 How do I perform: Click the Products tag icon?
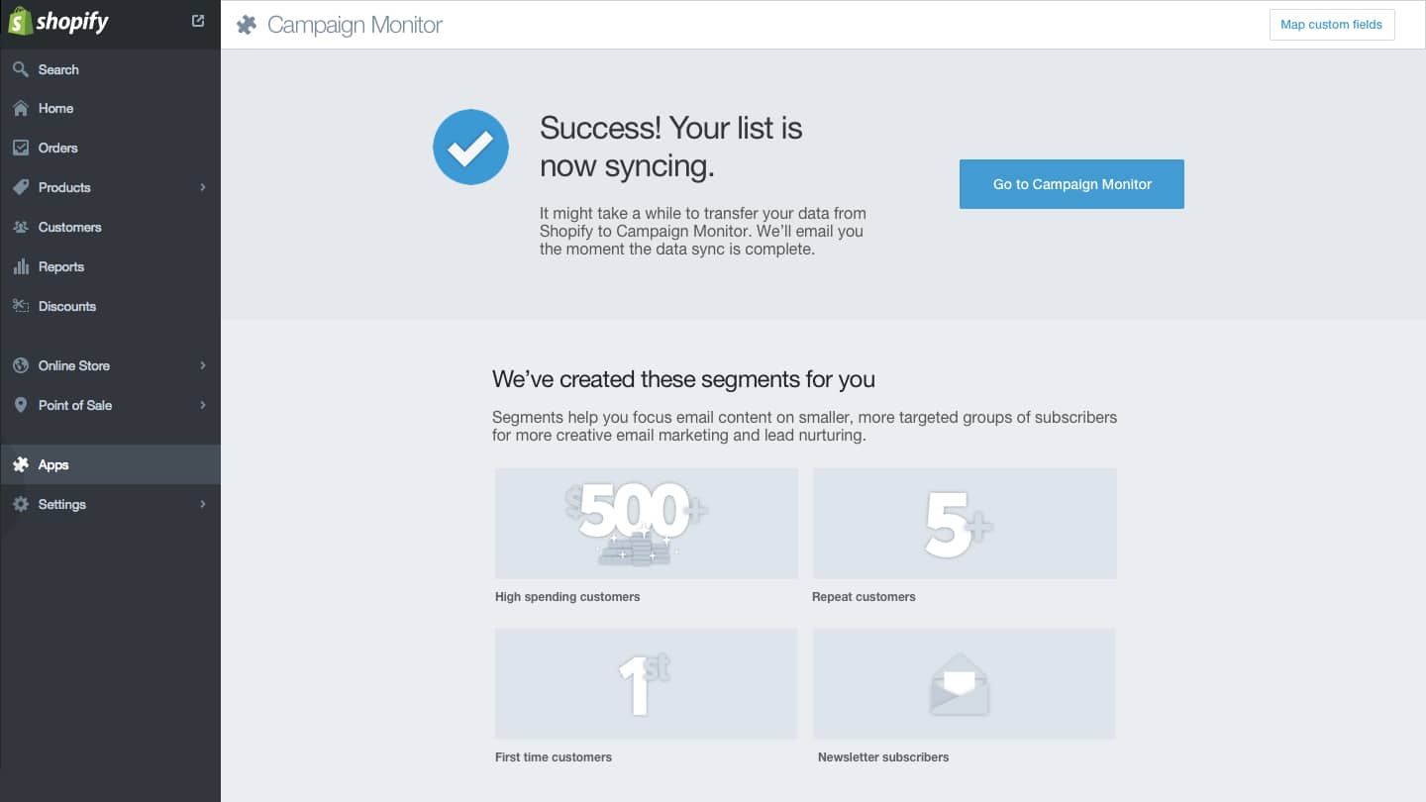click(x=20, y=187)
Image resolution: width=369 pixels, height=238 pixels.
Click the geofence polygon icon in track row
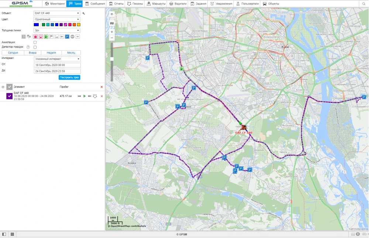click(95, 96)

---

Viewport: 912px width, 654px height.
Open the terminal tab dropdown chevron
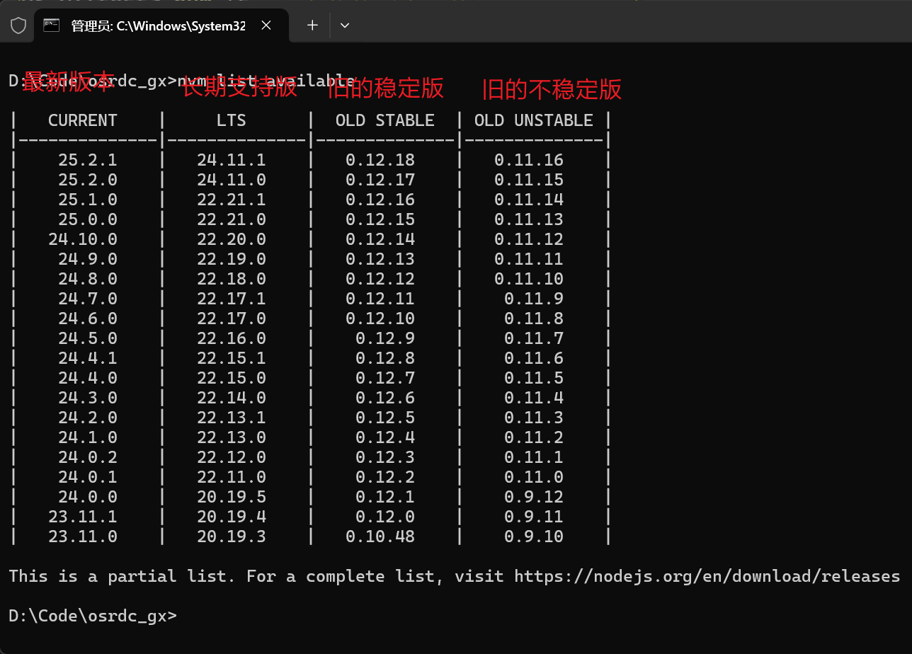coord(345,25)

◆ YOUR TASK ◆
Copy out every line from the data above that has "height" in it.

◆ YOUR SOLUTION ◆
Image resolution: width=369 pixels, height=238 pixels.
Viewport: 912px width, 654px height.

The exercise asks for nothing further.